Sure, Christo. How deep do you want to go? The posts on the bottom of Year-by-Year can give you a starting point. Way Before was designed to be a 3-4 page summary of just what you're looking for. Hope it helps! ;)
But if you really want to DIG, here's some jargon to help set the boundaries a bit. "Helenistic Age" refers to the three centuries when history was dominated by the legacy (and followers) of Alexander the Great. Then for Roman stuff, you'll want "Late Republic" or "Early Principate" (Early Empire). Also, any good survey of the Hellenistic age should cover the Jewish events, too.
That should get you started. You might also scan through my booklist on LibraryThing. I mean, if you want some extra-effective bed-time reading! ;)
Thanks for stopping by again, Christo. It always helps to know you're keeping up with me! ;)
Note: Herod's Temple may not have been visible from Mount Nebo after all. I'd forgotten that the Mountain of Olives stood in-between... and Olive Mt. is just a bit taller than Zion.
I won't correct this in the post until I can confirm this for sure. The angle of sight is one thing I can hardly consider based on Atlases alone, but after hunting for this a week or two now, I found some data.

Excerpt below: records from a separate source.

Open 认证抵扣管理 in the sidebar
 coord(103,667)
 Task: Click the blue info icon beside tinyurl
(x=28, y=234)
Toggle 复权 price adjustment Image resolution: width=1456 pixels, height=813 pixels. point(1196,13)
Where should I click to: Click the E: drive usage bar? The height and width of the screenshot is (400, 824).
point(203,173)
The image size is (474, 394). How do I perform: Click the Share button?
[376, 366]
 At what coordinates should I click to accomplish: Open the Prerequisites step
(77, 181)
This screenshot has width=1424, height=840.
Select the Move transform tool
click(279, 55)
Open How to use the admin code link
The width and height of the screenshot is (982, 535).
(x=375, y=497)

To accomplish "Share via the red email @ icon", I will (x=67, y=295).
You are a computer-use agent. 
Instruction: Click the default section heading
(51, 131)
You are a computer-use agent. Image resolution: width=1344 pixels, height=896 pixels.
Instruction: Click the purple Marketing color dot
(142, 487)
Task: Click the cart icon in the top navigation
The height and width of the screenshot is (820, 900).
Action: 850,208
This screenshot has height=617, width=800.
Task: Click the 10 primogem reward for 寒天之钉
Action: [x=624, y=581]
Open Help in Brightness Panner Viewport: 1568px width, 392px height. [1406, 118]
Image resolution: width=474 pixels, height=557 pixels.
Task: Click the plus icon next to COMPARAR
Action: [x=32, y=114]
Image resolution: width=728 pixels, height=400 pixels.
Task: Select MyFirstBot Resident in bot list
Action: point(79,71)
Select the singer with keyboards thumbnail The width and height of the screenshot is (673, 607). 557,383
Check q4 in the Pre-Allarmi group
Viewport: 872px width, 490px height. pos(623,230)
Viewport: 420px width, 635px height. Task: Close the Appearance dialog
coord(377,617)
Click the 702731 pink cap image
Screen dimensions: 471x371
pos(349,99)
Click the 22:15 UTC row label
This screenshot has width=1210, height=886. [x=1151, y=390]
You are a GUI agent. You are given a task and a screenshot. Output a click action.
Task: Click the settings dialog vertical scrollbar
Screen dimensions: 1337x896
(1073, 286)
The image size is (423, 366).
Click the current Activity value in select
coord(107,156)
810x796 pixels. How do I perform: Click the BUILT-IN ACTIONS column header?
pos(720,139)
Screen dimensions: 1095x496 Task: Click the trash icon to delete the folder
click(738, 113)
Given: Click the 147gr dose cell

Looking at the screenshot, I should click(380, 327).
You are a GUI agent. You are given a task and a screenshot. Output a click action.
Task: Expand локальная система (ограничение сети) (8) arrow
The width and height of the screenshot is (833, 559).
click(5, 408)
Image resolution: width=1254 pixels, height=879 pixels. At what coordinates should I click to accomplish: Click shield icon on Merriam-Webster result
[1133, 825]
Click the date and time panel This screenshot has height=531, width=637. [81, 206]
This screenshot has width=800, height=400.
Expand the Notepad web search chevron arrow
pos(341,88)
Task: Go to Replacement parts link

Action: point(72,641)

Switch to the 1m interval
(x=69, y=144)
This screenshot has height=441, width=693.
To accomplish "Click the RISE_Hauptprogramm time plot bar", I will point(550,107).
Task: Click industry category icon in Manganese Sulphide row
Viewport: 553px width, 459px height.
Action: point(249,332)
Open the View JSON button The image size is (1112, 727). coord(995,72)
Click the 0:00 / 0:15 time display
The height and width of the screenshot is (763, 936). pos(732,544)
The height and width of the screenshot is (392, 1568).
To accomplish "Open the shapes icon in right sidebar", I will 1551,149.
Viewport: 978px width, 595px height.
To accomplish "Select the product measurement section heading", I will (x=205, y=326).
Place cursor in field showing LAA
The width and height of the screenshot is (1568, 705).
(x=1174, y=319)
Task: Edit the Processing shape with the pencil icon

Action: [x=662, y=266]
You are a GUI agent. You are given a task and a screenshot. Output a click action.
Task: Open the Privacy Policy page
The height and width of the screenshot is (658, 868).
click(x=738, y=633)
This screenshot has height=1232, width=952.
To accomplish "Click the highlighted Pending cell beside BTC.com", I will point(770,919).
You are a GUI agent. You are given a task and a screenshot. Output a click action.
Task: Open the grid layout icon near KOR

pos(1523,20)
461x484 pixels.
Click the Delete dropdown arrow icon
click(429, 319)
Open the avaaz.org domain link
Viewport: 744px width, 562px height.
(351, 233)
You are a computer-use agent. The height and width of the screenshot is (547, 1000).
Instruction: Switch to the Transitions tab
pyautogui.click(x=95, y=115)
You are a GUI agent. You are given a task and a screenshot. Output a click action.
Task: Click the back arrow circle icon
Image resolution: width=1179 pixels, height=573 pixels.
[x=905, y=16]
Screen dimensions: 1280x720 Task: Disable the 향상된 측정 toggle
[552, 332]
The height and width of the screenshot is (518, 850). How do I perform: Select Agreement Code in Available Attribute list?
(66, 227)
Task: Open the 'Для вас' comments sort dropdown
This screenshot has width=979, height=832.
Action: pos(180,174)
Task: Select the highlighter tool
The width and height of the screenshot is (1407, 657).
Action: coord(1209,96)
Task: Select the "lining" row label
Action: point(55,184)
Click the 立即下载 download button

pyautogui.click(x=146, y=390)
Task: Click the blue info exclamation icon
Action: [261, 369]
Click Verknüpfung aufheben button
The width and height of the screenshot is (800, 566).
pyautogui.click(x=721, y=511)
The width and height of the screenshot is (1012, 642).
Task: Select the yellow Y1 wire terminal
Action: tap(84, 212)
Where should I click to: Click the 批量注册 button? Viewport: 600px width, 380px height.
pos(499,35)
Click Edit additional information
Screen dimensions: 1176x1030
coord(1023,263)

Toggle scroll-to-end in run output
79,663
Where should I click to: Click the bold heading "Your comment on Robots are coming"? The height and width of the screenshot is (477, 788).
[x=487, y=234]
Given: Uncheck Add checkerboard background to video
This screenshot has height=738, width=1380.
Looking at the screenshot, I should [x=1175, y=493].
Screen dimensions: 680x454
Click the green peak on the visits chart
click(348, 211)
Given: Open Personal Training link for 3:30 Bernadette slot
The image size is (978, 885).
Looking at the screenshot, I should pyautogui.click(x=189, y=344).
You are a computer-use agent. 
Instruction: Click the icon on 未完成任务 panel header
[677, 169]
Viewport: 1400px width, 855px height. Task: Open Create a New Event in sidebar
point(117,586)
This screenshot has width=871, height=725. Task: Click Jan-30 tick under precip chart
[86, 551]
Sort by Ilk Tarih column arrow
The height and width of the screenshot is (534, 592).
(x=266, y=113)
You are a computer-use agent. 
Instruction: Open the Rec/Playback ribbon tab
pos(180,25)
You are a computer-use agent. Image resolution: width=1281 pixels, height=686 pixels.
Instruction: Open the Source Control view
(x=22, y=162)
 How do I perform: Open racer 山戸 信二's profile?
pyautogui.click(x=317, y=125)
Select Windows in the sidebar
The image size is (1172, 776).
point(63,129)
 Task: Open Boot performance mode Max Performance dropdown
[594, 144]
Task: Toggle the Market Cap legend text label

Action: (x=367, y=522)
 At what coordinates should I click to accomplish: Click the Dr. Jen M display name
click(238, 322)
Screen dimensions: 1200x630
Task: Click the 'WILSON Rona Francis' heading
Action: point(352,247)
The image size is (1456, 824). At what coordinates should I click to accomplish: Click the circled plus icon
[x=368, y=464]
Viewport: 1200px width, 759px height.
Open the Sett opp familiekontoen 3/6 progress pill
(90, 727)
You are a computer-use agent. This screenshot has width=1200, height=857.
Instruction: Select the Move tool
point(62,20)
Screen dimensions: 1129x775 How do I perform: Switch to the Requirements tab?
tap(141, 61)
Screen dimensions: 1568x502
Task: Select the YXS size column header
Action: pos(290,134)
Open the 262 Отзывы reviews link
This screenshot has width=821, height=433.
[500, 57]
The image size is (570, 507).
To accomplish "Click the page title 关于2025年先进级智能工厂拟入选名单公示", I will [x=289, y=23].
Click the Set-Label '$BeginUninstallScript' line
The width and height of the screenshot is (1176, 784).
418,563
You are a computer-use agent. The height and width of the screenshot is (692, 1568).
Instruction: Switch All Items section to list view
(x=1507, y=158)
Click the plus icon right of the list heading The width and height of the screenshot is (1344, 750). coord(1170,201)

The Mount of Olives stands at least 130 feet higher than Mount Zion.
Now, add the height of the Temple itself, the angle of Paul's viewpoint, the slope of Bethany's peak, and I don't know what else...
And I'm just not certain.
BUT if someone who reads this has been there AND if you got a clear view on a low-smog, high visibility day, then PLEASE tell me:
Could you see Jerusalem, from Mount Nebo?
Professor Todd Bolen of Bible Places Blog has informed me that the mount of olives does indeed block the view from mount nebo of Jerusalem.
Actually, he informed me a couple of weeks ago. But I finally had time to correct the text in the story. It now reads that Paul saw the Mountain and knew that Jerusalem was behind it.
If the whole scene did happen at all, I guess it's kind of fitting that Paul could see Israel but not Jerusalem. Either way, God had not called him there.